Please output exactly the lines below, starting at the line that has "Task: Click the blue" and ending at the line that has "Select the XL bust value 49.2", both included; leave out all pictures and include nothing else.

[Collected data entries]
________________
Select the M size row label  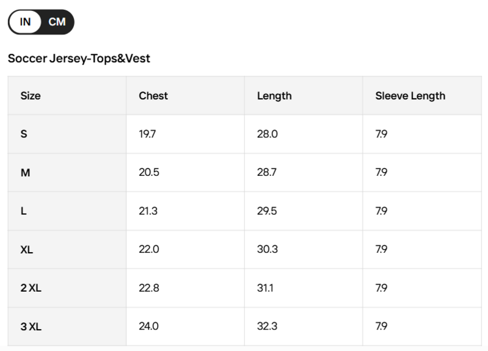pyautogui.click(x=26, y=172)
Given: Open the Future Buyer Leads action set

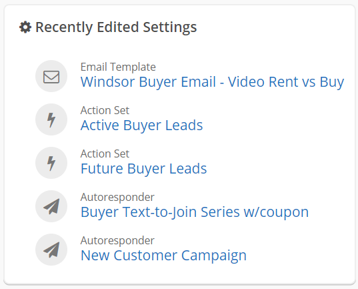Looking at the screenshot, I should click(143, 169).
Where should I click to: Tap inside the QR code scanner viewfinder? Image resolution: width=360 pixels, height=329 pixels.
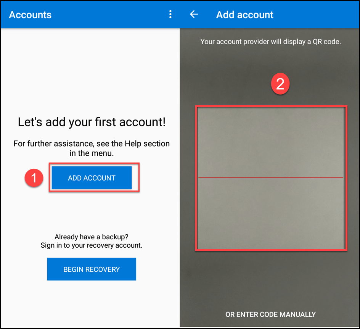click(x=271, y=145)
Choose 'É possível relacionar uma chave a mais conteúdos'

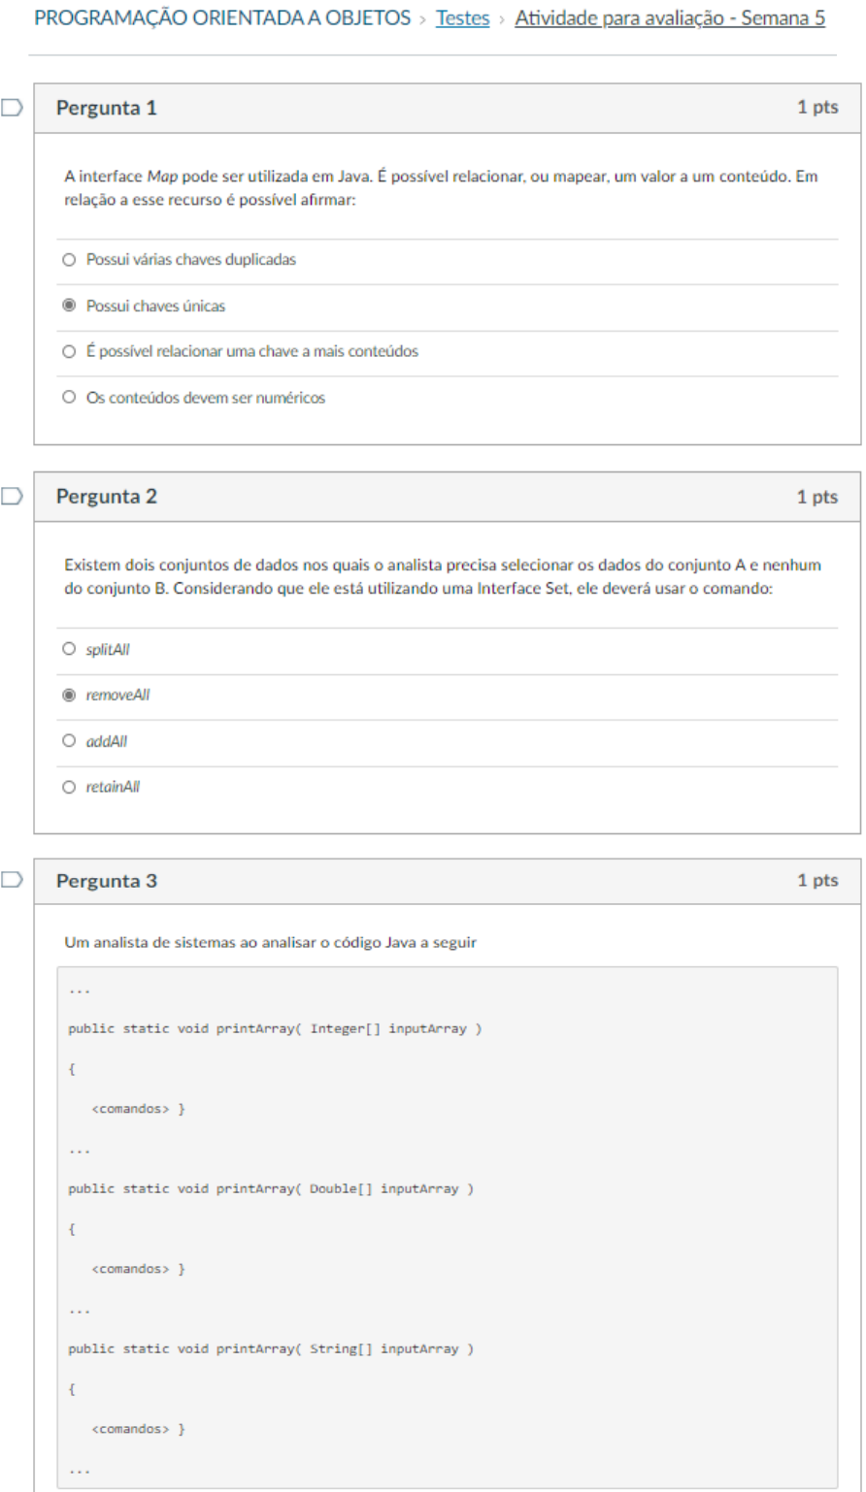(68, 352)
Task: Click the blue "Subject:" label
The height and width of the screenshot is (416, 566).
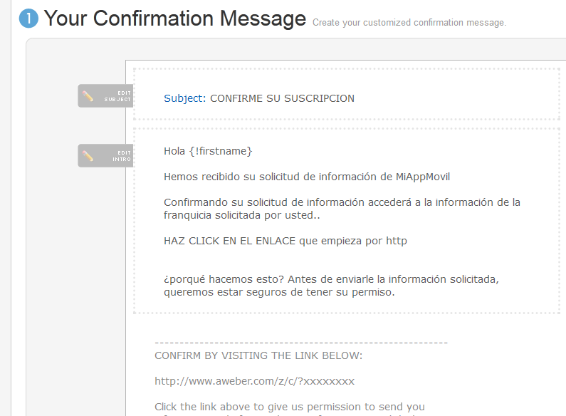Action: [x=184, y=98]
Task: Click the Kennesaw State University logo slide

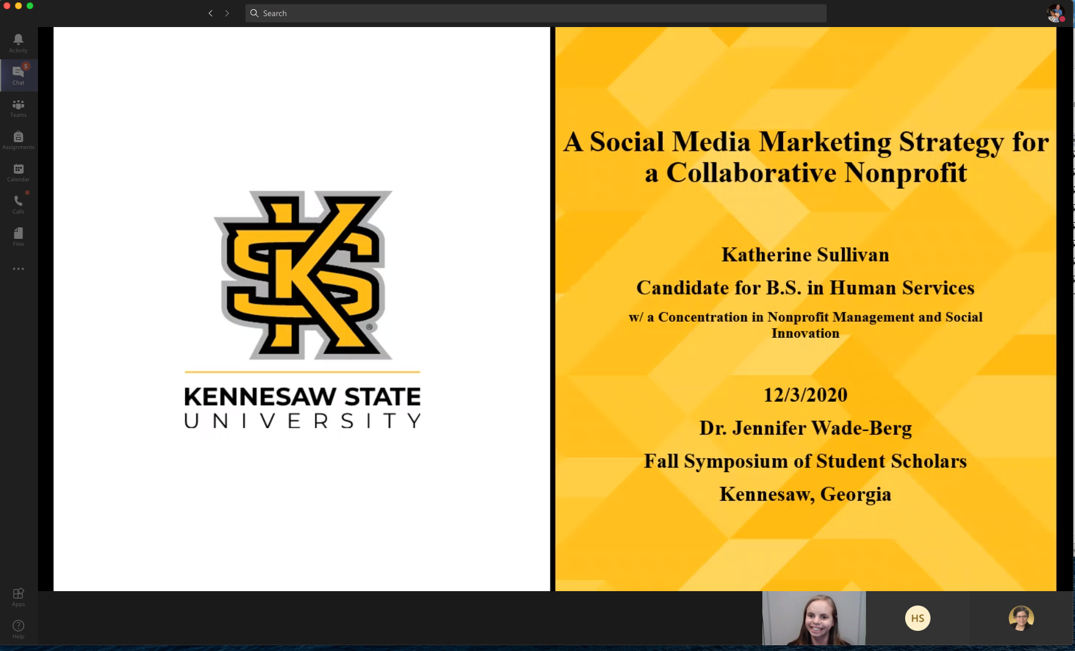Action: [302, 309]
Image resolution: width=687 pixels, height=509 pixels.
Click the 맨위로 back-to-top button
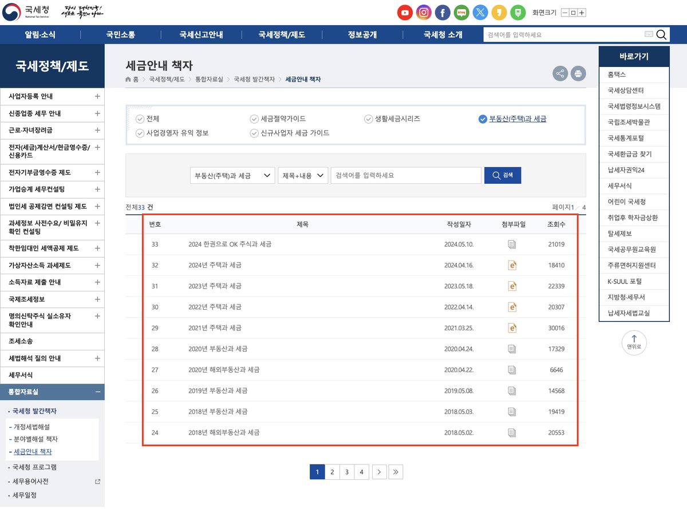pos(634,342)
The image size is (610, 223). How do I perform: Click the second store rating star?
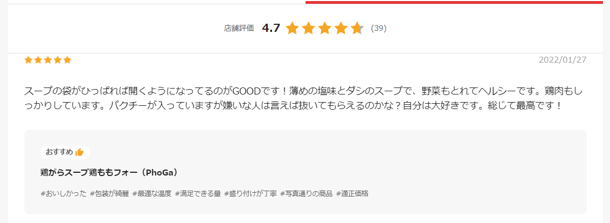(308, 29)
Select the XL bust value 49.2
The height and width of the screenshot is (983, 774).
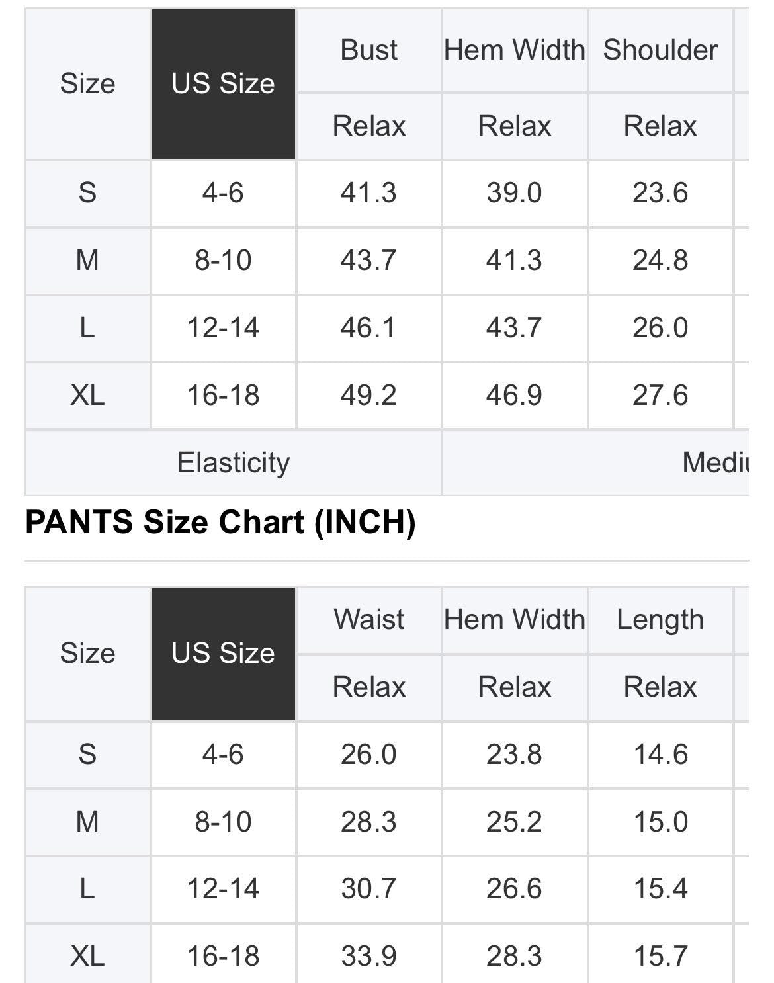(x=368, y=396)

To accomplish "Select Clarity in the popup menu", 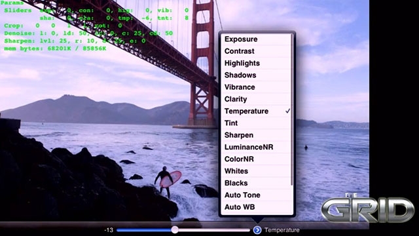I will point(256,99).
________________
ANSWER SECTION:
Task: Click the blue "Subject:" label
The height and width of the screenshot is (416, 566).
Action: [x=184, y=98]
Task: Click the Kennesaw State University logo slide

Action: [302, 309]
Image resolution: width=687 pixels, height=509 pixels.
Click the 맨위로 back-to-top button
pos(634,342)
The image size is (610, 223). How do I perform: Click the second store rating star?
(308, 29)
Select the XL bust value 49.2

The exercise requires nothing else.